About one in three people with a history of a keratinocyte cancer (KC) will experience subsequent KCs within five years while about half will do so within 10 years, an Australian study shows.
The findings, published in the Australasian Journal of Dermatology [link here], provide some insight for service planning, clinical and patient education.
The study, from the Menzies Institute for Medical Research, followed more than 61,000 people in the Tasmanian Cancer Registry (TCR) with a first KC recorded between 1985 and 2013.
Tasmania is the only Australian jurisdiction that registers KCs, despite recent calls for a national registry. [link here]
The study found almost a third of those diagnosed with a first KC of any histological type had subsequent KCs notified within five years, representing a 33% cumulative risk.
“The risk of subsequent KCs of the same histological type as the first KCs was higher than the risk of subsequent KCs of different histological types,” the authors said.
“The cumulative risk of subsequent KCs increased more sharply during the first 2 years of follow-up than in subsequent years.”

+ + + + +

Exercise set:
a) Repeat the keratinocyte cancer text word for word, from "Tasmania is the" up to and including "the authors said.".
b) In the keratinocyte cancer text, how many people from the Tasmanian Cancer Registry did the study follow?

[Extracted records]
+ + + + +

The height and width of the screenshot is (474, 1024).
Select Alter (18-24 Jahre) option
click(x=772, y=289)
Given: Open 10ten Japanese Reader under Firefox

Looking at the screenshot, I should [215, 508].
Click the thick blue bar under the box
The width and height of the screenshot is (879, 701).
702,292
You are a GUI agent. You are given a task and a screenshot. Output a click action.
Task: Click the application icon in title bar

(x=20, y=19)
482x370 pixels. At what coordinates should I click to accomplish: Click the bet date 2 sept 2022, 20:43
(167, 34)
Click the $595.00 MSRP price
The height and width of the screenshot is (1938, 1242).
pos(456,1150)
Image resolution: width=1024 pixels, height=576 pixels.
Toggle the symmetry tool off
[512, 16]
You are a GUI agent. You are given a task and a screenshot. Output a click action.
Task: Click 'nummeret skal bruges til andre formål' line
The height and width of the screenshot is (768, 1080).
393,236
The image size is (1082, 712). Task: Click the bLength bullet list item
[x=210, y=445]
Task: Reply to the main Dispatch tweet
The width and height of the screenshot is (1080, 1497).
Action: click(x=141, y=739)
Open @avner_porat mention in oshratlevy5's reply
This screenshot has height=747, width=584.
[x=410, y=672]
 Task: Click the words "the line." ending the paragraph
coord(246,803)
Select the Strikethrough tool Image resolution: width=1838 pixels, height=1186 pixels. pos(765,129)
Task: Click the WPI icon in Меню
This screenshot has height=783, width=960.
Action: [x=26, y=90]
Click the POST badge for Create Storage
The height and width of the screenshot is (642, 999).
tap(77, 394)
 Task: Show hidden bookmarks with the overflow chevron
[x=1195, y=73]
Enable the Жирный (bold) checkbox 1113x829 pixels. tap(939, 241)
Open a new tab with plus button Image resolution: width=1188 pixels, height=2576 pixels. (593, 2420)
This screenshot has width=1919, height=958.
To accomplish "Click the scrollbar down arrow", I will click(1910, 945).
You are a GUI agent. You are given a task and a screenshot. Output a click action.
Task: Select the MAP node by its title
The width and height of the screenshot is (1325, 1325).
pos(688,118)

+ + + + +

Written answers:
a)
Tasmania is the only Australian jurisdiction that registers KCs, despite recent calls for a national registry. [link here]
The study found almost a third of those diagnosed with a first KC of any histological type had subsequent KCs notified within five years, representing a 33% cumulative risk.
“The risk of subsequent KCs of the same histological type as the first KCs was higher than the risk of subsequent KCs of different histological types,” the authors said.

b) More than 61,000 people.